Best Practices for Managing Resources
This topic describes best practices for managing resources in HAWQ.
Best Practices for Configuring Resource Management
When configuring resource management, you can apply certain best practices to ensure that resources are managed both efficiently and for best system performance.
The following is a list of high-level best practices for optimal resource management:
- Make sure segments do not have identical IP addresses. See Segments Do Not Appear in gp_segment_configuration for an explanation of this problem.
- Configure all segments to have the same resource capacity. See Configuring Segment Resource Capacity.
- To prevent resource fragmentation, ensure that your deployment’s segment resource capacity (standalone mode) or YARN node resource capacity (YARN mode) is a multiple of all virtual segment resource quotas. See Configuring Segment Resource Capacity (HAWQ standalone mode) and Setting HAWQ Segment Resource Capacity in YARN.
- Ensure that enough registered segments are available and usable for query resource requests. If the number of unavailable or unregistered segments is higher than a set limit, then query resource requests are rejected. Also ensure that the variance of dispatched virtual segments across physical segments is not greater than the configured limit. See Rejection of Query Resource Requests.
- Use multiple master and segment temporary directories on separate, large disks (2TB or greater) to load balance writes to temporary files (for example,
/disk1/tmp /disk2/tmp
). For a given query, HAWQ will use a separate temp directory (if available) for each virtual segment to store spill files. Multiple HAWQ sessions will also use separate temp directories where available to avoid disk contention. If you configure too few temp directories, or you place multiple temp directories on the same disk, you increase the risk of disk contention or running out of disk space when multiple virtual segments target the same disk. - Configure minimum resource levels in YARN, and tune the timeout of when idle resources are returned to YARN. See Tune HAWQ Resource Negotiations with YARN.

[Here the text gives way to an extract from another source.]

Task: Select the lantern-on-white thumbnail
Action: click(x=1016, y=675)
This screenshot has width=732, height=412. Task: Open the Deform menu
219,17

- Make sure that the property
yarn.scheduler.minimum-allocation-mb
inyarn-site.xml
is an equal subdivision of 1GB. For example, 1024, 512.
Best Practices for Using Resource Queues
Design and configure your resource queues depending on the operational needs of your deployment. This topic describes the best practices for creating and modifying resource queues within the context of different operational scenarios.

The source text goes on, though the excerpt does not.